:: Data shown

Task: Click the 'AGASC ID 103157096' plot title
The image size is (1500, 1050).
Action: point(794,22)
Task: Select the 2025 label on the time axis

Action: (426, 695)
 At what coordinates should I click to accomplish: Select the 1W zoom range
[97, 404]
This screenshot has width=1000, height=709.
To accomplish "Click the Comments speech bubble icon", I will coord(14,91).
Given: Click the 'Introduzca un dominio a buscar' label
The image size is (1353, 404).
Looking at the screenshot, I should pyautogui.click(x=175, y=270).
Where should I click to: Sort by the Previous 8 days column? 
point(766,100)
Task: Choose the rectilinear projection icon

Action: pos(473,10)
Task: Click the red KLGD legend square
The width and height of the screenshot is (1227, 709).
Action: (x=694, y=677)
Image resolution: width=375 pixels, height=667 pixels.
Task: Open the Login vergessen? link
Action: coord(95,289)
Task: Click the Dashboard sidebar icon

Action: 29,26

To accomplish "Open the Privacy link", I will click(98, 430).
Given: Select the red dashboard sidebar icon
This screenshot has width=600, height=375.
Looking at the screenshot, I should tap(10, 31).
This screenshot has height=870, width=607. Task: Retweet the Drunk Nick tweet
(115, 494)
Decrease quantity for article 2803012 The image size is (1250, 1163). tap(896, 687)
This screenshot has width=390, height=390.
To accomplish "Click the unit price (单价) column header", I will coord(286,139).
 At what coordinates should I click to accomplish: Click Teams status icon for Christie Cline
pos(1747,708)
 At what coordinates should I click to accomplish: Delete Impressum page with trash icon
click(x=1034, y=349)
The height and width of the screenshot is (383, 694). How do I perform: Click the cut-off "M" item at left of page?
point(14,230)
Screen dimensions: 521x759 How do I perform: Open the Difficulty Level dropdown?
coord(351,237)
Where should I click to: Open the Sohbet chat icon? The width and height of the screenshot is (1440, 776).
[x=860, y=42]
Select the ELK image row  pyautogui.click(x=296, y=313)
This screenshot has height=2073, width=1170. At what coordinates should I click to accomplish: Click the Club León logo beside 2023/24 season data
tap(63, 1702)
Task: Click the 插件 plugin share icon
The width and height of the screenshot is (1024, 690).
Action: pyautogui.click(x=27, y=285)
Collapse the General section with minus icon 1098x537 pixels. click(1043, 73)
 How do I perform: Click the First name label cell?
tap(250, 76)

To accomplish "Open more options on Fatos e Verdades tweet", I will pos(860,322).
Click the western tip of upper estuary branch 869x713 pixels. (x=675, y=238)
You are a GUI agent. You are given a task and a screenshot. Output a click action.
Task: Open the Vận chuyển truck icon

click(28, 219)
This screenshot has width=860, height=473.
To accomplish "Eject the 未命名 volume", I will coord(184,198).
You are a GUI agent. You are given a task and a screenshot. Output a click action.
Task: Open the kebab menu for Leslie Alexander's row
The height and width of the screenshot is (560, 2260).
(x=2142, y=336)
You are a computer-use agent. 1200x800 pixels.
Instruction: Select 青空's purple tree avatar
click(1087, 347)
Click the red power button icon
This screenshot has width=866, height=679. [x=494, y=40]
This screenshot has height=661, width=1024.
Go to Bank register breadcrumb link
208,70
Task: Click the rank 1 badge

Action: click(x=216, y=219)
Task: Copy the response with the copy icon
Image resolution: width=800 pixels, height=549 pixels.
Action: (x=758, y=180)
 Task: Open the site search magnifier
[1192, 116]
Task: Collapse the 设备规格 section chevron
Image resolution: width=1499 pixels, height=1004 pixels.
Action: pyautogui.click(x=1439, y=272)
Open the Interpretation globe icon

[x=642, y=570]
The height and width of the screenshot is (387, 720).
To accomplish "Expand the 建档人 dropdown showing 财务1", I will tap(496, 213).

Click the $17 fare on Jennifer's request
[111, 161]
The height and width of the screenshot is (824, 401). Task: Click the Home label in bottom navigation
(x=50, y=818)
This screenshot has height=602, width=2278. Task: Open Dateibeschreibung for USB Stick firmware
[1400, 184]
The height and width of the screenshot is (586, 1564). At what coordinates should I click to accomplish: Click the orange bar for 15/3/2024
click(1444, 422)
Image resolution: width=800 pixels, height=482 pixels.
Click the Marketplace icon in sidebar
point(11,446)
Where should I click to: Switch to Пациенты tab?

::::

- [Requirement]
Go through the material above and return each line that holds the word "will".

- [Written answer]
To accomplish "Click the Comments speech bubble icon", I will coord(14,91).
To accomplish "Open the Privacy link", I will click(98, 430).
To accomplish "Click the unit price (单价) column header", I will coord(286,139).
To accomplish "Open more options on Fatos e Verdades tweet", I will pos(860,322).
To accomplish "Eject the 未命名 volume", I will coord(184,198).
To accomplish "Expand the 建档人 dropdown showing 财务1", I will tap(496, 213).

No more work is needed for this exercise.